(Data shown begins)

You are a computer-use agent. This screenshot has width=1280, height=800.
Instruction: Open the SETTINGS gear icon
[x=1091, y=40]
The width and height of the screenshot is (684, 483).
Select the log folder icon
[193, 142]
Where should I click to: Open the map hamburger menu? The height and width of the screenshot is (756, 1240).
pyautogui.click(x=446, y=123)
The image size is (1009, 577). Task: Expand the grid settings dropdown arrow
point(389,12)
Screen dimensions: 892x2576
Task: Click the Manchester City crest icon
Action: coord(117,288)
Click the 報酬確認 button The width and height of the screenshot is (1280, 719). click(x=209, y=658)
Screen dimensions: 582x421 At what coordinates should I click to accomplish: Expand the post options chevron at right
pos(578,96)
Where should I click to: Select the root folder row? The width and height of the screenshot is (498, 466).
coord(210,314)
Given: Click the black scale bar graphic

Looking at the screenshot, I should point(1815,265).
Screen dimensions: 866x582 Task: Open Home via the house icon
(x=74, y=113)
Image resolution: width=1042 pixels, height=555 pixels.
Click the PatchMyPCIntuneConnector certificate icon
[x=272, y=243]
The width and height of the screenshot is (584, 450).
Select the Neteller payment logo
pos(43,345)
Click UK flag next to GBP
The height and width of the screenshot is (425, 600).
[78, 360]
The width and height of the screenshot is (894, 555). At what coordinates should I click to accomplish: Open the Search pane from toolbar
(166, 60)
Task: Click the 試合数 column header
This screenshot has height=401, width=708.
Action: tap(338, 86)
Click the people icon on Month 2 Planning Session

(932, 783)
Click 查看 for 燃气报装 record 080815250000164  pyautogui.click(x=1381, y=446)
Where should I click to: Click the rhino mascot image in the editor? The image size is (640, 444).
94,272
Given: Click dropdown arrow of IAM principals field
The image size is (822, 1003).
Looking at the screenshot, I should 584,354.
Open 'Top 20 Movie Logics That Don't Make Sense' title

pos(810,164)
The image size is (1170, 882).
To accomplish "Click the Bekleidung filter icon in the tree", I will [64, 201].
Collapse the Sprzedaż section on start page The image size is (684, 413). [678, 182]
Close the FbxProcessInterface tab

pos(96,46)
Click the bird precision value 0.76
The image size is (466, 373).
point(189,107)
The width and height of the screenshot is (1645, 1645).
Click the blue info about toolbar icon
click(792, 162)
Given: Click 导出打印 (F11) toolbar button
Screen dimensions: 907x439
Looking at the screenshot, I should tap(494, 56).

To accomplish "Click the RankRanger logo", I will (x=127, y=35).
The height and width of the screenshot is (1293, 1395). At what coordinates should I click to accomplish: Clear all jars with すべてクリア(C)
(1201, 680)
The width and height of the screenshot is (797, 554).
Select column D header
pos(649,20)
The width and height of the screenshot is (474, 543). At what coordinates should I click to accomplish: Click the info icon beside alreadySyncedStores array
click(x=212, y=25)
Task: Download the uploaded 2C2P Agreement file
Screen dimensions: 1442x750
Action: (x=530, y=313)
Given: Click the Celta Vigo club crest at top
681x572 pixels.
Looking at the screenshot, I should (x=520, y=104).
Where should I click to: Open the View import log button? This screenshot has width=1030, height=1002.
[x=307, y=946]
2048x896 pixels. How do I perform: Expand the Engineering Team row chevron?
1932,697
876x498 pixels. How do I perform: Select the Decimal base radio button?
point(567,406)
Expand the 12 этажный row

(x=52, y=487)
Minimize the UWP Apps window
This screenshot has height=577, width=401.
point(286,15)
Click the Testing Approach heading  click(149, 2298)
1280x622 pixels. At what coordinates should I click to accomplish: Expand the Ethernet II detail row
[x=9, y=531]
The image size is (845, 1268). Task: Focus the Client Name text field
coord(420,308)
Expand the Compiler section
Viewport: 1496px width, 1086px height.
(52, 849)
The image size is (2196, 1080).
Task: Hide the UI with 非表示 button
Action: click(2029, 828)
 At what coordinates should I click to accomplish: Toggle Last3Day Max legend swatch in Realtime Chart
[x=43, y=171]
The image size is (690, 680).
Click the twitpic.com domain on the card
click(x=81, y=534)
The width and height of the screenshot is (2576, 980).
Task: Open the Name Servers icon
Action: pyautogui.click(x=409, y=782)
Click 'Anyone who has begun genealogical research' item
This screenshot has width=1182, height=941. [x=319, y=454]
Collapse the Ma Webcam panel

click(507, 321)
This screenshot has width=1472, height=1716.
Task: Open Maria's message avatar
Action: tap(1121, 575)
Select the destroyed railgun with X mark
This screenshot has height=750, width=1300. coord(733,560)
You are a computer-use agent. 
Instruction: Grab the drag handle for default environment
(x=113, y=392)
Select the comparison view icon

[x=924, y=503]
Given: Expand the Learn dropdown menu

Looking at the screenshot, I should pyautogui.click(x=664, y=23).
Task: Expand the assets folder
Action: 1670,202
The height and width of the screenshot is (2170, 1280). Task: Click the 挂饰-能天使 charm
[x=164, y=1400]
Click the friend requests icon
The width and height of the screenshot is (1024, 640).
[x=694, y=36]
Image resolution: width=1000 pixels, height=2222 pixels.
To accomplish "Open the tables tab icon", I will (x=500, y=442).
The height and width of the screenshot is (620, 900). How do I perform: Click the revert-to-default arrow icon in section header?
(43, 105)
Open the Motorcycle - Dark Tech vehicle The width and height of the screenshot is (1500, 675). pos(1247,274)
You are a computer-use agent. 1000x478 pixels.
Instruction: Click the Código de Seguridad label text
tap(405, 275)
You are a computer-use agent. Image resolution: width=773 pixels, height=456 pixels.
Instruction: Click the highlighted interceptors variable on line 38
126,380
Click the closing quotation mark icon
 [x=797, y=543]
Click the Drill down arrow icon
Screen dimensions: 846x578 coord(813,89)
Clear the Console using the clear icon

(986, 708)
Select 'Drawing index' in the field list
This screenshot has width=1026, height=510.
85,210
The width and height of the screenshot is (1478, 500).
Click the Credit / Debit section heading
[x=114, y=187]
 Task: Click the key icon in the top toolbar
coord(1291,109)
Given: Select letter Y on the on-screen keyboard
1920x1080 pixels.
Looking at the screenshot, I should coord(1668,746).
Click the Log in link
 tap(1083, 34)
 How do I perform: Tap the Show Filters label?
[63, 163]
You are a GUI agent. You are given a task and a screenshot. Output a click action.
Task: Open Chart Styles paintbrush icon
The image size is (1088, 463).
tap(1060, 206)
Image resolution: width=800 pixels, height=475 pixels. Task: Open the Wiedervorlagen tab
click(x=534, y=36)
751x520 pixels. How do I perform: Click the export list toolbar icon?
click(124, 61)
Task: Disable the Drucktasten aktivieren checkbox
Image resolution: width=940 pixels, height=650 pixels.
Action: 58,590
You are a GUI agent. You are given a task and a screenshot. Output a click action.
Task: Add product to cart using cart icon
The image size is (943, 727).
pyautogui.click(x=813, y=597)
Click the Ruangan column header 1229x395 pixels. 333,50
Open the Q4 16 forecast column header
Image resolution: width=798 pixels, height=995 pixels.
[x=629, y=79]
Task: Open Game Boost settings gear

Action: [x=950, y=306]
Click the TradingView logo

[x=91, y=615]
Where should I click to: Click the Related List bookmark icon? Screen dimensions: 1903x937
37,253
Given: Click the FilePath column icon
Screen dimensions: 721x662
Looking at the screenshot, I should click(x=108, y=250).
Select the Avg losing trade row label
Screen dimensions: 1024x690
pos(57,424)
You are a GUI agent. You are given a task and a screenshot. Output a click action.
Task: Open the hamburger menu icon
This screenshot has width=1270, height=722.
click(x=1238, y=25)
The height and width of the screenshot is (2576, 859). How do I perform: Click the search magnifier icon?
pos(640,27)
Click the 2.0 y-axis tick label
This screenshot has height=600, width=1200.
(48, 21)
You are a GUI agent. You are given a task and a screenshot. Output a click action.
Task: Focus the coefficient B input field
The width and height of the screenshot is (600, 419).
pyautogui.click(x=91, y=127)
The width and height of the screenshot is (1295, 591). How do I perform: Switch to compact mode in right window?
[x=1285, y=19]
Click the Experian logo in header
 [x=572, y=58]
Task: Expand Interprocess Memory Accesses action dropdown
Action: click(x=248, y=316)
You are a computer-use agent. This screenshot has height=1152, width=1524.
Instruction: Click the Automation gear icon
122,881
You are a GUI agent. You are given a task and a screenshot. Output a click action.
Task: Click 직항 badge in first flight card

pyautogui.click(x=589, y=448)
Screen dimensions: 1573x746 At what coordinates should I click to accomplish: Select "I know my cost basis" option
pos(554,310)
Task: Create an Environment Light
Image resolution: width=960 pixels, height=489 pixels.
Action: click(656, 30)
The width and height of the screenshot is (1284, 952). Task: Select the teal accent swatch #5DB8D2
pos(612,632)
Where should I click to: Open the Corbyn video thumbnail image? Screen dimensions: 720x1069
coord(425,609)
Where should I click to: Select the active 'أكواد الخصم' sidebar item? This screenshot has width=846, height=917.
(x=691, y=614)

(Data shown ends)

* Try it:
Using the listing above, pull out all lines that hold the word "will".

* Written answer:
To accomplish "Click the Bekleidung filter icon in the tree", I will [64, 201].
To accomplish "Click the RankRanger logo", I will (x=127, y=35).
To accomplish "Open the tables tab icon", I will (x=500, y=442).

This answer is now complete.